Isabella d’Este Gonzaga

Isabella fu una leader nel campo della moda, ordinando l’abbigliamento più bello, tra cui pellicce, compresi i più recenti distillati di profumi, che lei stessa inventò ed inviò come regali. Il suo stile di vestire con cappello (“capigliara“) e pronunciate scollature vennero imitati in tutta Italia e alla corte francese.

Uno dei capolavori assoluti del più noto ceramista rinascimentale, Nicola d’Urbino, fu espressamente realizzato a Urbino per Isabella dietro richiesta della figlia Eleonora, nel 1524.

Divenuto maggiorenne il figlio (1521), la sua figura di donna di comando generò alcuni dissapori e maldicenze (il giovane era legato all’ amante Isabella Boschetti, non gradita a sua madre), tanto che Federico la estromise di fatto dalla vita politica di Mantova, negandole qualsiasi notizia che dall’esterno perveniva alla cancelleria. Fu forse questa la molla che spinse Isabella a allontanarsi dalla città per recarsi a Roma, nonostante la situazione politica tumultuosa. Nel 1527, infatti, fu testimone del Sacco di Roma e la sua dimora, palazzo Colonna, in cui aveva dato rifugio a circa 2000 persone, fu l’unico edificio in tutta la città a non essere saccheggiato dai Lanzichenecchi.
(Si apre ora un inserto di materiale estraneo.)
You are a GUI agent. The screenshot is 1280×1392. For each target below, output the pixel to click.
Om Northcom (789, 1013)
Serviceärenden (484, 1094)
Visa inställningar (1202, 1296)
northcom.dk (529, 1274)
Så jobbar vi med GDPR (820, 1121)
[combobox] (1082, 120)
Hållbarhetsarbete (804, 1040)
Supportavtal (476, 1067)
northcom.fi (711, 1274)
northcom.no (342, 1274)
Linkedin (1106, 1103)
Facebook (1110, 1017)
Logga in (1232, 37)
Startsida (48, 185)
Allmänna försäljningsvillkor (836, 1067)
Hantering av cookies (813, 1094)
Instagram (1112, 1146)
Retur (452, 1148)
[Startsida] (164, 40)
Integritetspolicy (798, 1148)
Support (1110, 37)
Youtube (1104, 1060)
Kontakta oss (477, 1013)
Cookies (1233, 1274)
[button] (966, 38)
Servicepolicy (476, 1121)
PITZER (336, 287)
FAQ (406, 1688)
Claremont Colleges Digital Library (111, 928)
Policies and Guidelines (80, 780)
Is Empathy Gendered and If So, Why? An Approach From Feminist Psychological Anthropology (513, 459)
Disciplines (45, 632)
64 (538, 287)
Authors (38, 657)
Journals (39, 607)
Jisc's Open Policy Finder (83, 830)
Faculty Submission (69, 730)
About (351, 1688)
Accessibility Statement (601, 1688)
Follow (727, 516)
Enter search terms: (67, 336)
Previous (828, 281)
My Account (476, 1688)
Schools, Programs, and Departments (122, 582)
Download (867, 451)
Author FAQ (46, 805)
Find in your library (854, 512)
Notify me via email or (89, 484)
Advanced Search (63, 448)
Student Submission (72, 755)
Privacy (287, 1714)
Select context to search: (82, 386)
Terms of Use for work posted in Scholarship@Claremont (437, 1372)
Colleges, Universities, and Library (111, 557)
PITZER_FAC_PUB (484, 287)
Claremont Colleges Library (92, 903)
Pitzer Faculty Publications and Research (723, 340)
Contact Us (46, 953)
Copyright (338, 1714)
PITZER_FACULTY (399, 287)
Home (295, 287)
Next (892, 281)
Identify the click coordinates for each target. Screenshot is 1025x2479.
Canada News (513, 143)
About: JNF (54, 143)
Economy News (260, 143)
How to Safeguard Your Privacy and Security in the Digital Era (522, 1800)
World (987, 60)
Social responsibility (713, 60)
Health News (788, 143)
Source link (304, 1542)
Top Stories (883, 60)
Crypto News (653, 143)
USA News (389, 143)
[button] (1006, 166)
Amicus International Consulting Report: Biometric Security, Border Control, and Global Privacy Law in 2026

‘Oggi i suoi sagaci strumenti della strategia politica restano inutilizzati.  Questa è la sua eredità immateriale. La cultura sebbene sia più ricca e preziosa che mai, oggi è considerata una cenerentola, relegata com’è tra le cose ammuffite, inutili e comunque noiose, mentre l’ignoranza afferma le sue arroganti e incontrovertibili sicurezze. Perchè vox populi che cultura non renda? Niente di più falso! I suoi valori non solo migliorano la qualità della vita ma sono anche strategici ed economici come ci dimostra questa piccola coltissima donna.’  

Perché non raccogliere la sua importante eredità? È lì a portata di mano.

Educazione, armonia e cultura  più si usano più si moltiplicano.